The recent Magisterium

These unchangeable teachings of Trent remain today the dogmatic cornerstone of our Eucharistic faith. So we see the modern documents of the Magisterium on the Eucharist completely upholding and defending those teachings.

We can mention some of the major documents of the Magisterium since Vatican II that deal with the Eucharist. In 1965, there was the encyclical of St Paul VI, Mysterium Fidei, ‘The Mystery of Faith’, strongly reaffirming the Catholic faith in the Mass as a sacrifice, and in ‘the dogma of transubstantiation’. (DS 4410) (10) The same affirmations appeared in his Credo of the People of God (1968). The Catechism of the Catholic Church (1992) naturally presented the whole range of the Church’s Eucharistic teachings. St John Paul II’s last encyclical, already mentioned, was Ecclesia de Eucharistia in 2003; and in 2007 we have the Apostolic Exhortation of Benedict XVI, Sacramentum Caritatis, ‘The Sacrament of Charity’.
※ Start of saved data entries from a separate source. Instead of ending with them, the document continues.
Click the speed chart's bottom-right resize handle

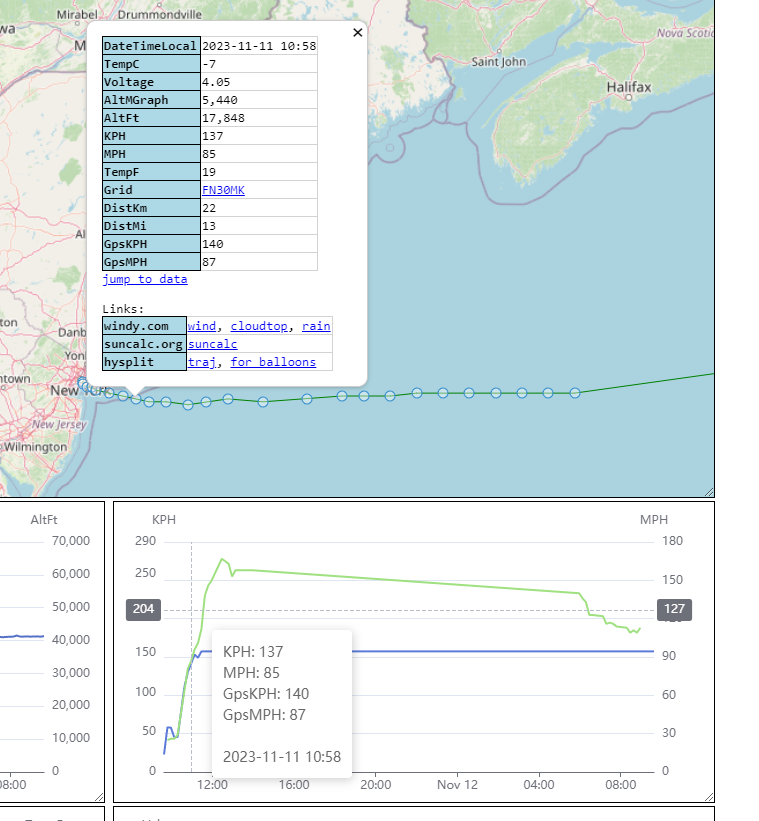pyautogui.click(x=709, y=796)
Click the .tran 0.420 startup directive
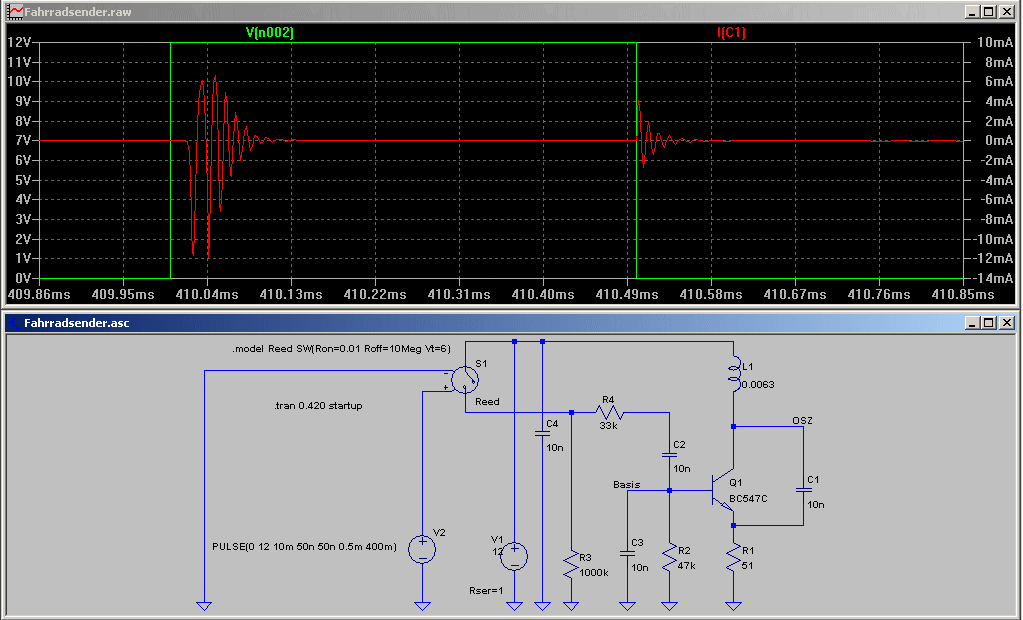This screenshot has height=620, width=1023. (x=318, y=405)
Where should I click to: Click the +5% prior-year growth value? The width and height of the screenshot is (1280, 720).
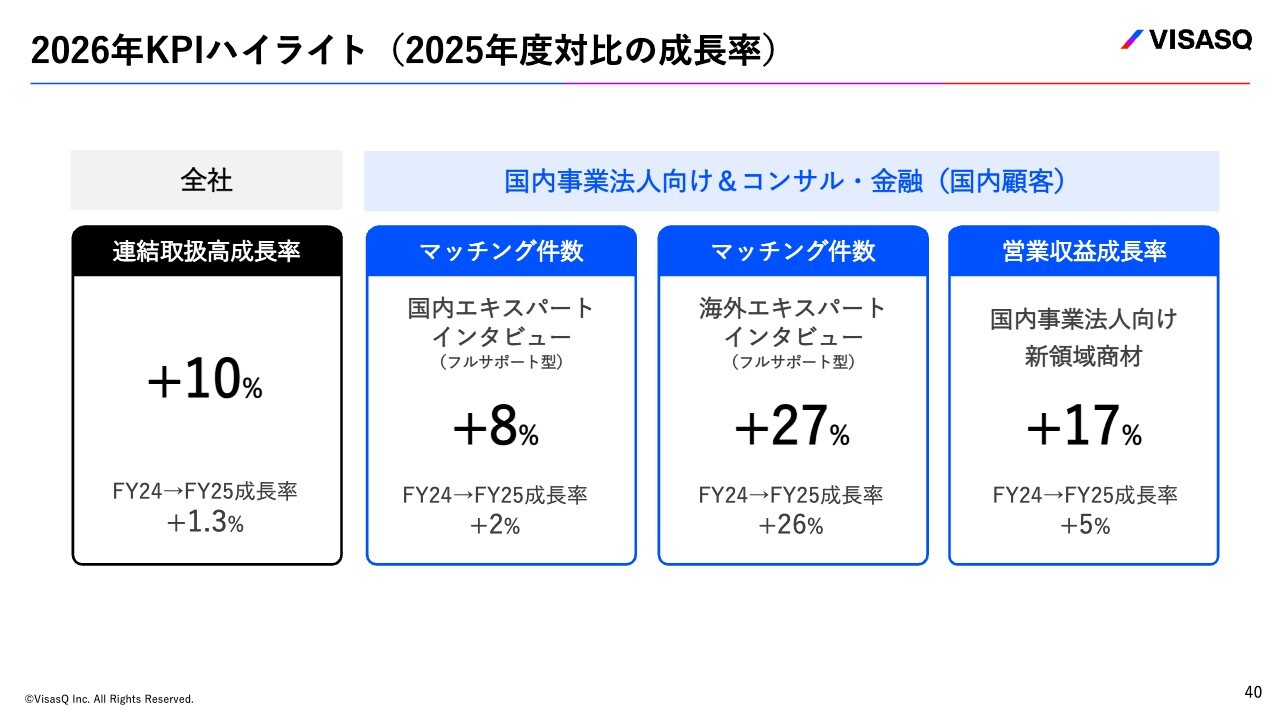(1085, 525)
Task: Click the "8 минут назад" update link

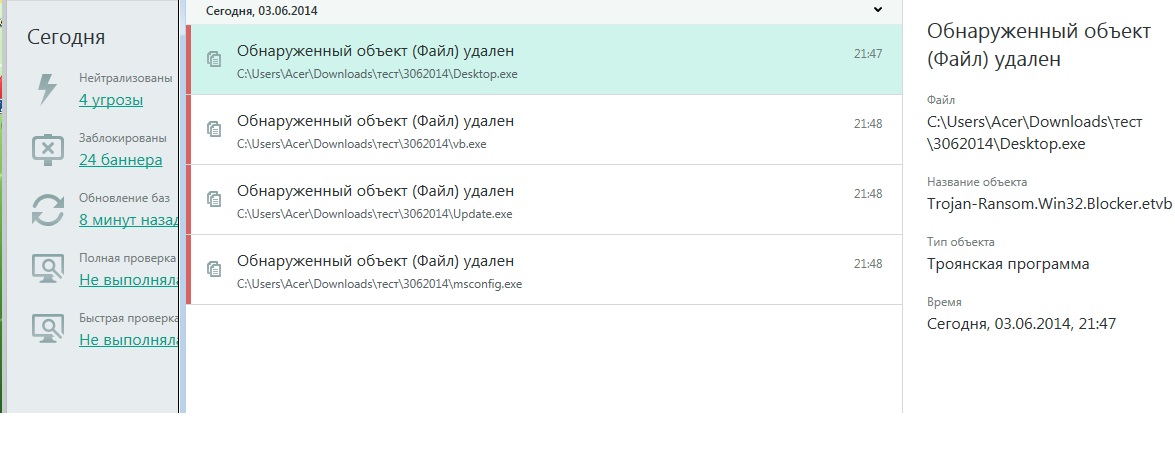Action: point(128,220)
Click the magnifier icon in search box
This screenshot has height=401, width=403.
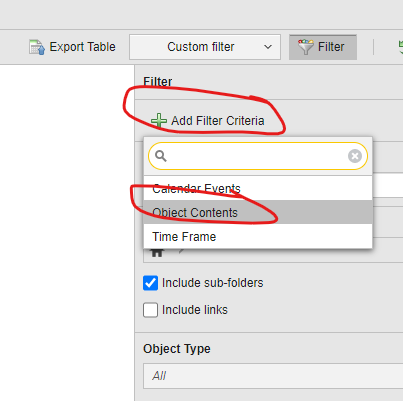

That is a brief overview of the teaching of Scripture, Tradition and the Magisterium on the Most Holy Eucharist, Sacrifice, Presence and Banquet. On that foundation stone of our Catholic Eucharistic faith, we can build all the reflections of our Summer School.

We conclude with words of the Second Vatican Council – first from its Constitution on the Sacred Liturgy Sacrosanctum Concilium (1963) (47): ‘At the Last Supper, on the night he was betrayed, our Saviour instituted the Eucharistic sacrifice of his Body and Blood. This he did in order to perpetuate the sacrifice of the cross throughout the ages until he should come again, and so to entrust to his beloved Spouse, the Church, a memorial of his death and resurrection: a sacrament of love, a sign of unity, a bond of charity, a Paschal banquet “in which Christ is consumed, the mind is filled with grace, and a pledge of future glory is given to us.”’ (DS 4047)

The Dogmatic Constitution on the Church Lumen Gentium (1964) (11) proclaimed that the Eucharist is ‘the source and the summit of the Christian life’. (DS 4127) And the Decree on the Ministry and Life of Priests Presbyterorum Ordinis (1965) (5) declared: ‘The other sacraments, and indeed all ecclesiastical ministries and works of the apostolate, are bound up with the Eucharist and are oriented toward it. For in the blessed Eucharist is contained the whole spiritual good of the Church, namely Christ himself, our Pasch.’